Saved data entries:
- Opening Delimiter -

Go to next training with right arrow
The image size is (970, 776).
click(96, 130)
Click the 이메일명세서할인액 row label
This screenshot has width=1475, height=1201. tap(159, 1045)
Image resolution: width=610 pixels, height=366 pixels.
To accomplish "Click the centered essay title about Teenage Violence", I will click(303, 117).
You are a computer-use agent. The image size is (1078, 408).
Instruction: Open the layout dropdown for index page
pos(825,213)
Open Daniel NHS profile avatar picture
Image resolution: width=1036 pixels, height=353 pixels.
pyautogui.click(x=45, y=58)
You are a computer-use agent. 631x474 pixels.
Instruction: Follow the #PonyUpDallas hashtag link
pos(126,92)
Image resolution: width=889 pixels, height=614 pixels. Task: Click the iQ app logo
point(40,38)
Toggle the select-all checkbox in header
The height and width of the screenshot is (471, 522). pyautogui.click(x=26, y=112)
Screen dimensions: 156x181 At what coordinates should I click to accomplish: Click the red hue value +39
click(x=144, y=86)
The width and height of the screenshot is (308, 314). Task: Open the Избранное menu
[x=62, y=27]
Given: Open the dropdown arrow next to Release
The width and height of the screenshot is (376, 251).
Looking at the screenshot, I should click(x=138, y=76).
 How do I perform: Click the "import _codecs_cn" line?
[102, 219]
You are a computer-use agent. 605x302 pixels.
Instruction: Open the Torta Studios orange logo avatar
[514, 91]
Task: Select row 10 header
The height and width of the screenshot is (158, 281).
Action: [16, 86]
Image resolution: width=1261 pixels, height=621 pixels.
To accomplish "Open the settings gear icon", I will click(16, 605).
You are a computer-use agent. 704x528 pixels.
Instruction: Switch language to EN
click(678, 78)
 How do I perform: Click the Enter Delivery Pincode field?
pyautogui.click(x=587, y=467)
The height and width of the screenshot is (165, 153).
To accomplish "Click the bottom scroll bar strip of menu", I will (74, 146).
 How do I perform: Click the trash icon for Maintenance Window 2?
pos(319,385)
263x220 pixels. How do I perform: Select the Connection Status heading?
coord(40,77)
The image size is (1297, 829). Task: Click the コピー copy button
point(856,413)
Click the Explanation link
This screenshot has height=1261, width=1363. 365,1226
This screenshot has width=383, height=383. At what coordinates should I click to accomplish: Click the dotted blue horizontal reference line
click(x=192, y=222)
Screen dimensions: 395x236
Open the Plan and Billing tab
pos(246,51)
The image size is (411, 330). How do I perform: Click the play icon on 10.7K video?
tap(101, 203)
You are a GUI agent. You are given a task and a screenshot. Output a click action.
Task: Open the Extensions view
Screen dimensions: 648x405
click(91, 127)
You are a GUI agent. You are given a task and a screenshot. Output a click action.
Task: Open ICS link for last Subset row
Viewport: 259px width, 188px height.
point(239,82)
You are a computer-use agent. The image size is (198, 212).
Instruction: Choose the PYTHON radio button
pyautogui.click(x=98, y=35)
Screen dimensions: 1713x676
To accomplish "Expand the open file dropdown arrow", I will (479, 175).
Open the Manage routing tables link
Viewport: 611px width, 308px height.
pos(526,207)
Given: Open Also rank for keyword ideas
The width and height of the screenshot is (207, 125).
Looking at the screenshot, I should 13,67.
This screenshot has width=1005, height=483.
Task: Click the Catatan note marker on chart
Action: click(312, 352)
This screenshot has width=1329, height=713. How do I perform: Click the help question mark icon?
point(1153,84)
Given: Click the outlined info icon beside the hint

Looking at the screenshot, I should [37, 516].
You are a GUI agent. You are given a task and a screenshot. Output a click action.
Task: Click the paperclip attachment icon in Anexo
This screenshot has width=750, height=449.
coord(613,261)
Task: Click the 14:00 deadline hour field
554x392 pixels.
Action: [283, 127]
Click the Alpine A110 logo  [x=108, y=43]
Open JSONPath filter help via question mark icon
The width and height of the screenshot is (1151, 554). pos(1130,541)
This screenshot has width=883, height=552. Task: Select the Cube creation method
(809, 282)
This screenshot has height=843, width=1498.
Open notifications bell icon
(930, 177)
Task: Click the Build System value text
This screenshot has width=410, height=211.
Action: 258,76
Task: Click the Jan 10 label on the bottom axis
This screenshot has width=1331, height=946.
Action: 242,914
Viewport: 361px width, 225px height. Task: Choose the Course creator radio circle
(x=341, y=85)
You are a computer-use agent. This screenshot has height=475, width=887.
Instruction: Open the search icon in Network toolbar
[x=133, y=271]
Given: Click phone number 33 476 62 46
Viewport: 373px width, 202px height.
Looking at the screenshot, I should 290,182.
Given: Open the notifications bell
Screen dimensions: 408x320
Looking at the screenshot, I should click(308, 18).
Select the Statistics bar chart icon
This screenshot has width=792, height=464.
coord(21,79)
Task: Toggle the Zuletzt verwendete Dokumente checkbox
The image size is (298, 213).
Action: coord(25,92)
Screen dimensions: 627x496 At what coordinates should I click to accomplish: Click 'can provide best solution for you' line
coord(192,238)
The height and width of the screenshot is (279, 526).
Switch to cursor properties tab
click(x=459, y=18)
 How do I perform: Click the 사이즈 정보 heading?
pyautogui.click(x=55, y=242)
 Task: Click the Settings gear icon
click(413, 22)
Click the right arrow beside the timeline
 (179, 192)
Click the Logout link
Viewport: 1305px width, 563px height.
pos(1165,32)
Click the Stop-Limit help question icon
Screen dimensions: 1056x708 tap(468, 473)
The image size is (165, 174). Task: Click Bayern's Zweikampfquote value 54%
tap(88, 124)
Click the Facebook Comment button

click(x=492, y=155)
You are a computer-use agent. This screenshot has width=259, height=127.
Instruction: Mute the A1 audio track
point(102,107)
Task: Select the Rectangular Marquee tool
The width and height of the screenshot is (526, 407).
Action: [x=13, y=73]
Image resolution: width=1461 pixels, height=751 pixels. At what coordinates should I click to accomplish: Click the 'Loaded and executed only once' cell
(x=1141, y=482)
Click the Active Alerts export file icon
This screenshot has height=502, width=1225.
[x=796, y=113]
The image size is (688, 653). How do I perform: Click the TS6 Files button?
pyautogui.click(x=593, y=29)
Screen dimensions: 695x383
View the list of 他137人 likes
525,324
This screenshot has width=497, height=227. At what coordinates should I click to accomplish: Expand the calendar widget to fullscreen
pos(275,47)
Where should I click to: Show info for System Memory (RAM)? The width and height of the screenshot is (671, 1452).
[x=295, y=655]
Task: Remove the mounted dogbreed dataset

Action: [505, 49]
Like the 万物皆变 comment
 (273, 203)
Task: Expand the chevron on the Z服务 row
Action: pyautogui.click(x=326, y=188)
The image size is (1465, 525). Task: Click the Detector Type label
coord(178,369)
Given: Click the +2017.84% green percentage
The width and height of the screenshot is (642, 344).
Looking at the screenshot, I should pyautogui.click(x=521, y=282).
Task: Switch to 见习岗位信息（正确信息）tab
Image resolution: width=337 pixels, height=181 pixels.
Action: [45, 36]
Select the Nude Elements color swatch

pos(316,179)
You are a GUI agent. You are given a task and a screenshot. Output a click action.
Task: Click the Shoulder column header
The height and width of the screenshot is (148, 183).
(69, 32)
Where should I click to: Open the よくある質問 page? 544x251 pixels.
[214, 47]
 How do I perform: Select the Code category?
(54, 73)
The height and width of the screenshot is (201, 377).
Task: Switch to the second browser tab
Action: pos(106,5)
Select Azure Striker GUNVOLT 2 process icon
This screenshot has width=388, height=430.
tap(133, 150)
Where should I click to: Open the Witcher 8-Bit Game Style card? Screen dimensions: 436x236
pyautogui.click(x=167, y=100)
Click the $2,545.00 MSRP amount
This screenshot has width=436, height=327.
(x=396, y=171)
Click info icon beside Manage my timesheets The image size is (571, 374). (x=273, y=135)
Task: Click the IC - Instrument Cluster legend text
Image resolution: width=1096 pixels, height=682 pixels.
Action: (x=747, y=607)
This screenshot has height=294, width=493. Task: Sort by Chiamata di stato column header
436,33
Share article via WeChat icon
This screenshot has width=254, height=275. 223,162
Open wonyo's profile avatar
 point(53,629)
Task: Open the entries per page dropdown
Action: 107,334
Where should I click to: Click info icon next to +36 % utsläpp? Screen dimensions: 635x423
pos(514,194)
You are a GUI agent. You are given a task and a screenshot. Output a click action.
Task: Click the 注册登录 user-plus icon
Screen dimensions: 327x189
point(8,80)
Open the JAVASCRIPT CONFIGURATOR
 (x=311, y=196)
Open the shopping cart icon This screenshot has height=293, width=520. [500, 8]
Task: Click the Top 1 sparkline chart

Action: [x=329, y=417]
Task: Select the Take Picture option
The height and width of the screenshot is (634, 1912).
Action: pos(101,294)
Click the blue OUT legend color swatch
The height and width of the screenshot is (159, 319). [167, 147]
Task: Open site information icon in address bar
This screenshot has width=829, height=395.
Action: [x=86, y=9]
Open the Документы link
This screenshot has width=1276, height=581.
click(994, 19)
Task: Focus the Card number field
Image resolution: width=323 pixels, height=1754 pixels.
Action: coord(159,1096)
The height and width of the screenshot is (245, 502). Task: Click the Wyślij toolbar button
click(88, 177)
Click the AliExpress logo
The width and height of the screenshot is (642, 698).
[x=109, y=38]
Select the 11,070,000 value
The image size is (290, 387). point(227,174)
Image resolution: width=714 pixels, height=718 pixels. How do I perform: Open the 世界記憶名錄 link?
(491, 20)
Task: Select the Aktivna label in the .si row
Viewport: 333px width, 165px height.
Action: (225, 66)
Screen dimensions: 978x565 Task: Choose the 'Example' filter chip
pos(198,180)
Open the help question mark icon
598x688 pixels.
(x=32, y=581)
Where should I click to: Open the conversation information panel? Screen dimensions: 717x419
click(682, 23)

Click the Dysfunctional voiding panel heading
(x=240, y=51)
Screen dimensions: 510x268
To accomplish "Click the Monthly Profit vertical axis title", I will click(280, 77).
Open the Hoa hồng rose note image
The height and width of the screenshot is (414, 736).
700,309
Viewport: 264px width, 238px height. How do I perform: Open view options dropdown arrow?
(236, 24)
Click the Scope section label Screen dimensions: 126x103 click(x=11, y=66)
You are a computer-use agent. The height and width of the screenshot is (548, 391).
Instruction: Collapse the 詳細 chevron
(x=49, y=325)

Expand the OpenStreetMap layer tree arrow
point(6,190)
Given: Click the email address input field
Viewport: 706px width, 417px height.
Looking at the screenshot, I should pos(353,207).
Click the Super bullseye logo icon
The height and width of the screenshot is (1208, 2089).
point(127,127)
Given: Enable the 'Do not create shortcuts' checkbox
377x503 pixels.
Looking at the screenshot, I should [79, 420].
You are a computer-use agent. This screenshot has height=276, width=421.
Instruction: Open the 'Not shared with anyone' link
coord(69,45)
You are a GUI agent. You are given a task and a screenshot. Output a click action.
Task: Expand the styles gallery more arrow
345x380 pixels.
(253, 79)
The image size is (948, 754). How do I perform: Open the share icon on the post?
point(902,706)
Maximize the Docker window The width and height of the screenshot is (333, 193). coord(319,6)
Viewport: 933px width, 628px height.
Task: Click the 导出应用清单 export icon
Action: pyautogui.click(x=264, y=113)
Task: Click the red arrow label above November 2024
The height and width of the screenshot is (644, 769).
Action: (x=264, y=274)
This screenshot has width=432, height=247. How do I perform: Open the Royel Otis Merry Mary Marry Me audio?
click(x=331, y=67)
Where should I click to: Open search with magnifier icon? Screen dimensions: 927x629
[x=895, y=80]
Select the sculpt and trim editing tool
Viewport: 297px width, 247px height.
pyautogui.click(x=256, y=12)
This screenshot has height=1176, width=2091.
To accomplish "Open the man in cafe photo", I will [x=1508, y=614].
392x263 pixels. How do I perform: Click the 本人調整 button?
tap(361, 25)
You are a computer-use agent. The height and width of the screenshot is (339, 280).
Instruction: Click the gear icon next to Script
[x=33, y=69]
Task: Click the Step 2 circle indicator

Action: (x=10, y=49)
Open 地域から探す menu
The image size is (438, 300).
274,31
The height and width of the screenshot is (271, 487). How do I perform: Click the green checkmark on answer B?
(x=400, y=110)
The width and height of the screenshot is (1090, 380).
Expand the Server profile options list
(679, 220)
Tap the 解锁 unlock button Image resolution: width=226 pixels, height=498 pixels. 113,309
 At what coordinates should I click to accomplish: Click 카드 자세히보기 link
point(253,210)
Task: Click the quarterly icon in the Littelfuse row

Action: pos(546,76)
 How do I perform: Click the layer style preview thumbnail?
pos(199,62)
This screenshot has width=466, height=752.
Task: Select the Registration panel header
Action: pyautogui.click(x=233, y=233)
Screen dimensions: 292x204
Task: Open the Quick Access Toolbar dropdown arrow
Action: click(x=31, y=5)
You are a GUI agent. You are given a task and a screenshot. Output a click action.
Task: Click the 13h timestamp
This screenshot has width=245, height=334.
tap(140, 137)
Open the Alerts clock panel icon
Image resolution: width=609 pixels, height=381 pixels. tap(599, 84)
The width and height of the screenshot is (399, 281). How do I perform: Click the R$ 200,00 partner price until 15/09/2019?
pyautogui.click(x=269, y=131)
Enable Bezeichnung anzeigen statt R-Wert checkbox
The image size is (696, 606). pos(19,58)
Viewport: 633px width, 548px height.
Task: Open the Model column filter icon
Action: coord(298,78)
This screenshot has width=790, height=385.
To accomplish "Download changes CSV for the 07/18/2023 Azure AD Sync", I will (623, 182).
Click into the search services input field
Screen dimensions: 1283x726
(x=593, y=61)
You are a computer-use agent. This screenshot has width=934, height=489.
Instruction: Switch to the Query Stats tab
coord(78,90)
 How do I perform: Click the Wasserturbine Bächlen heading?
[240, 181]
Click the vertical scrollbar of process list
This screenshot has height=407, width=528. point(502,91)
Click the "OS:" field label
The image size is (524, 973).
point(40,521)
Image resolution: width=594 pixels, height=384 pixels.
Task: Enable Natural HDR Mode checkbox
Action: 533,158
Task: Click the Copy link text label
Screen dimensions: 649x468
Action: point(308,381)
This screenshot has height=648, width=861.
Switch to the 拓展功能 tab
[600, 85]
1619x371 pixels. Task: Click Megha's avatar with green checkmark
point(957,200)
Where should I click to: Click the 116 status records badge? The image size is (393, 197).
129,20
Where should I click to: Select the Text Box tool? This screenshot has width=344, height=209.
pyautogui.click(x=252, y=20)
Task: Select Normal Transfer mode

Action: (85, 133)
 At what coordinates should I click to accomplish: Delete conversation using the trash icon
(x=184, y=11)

- Closing Delimiter -

Write the number of lines in the data above that contain "Manage", adding no other words.

Worked solution:
2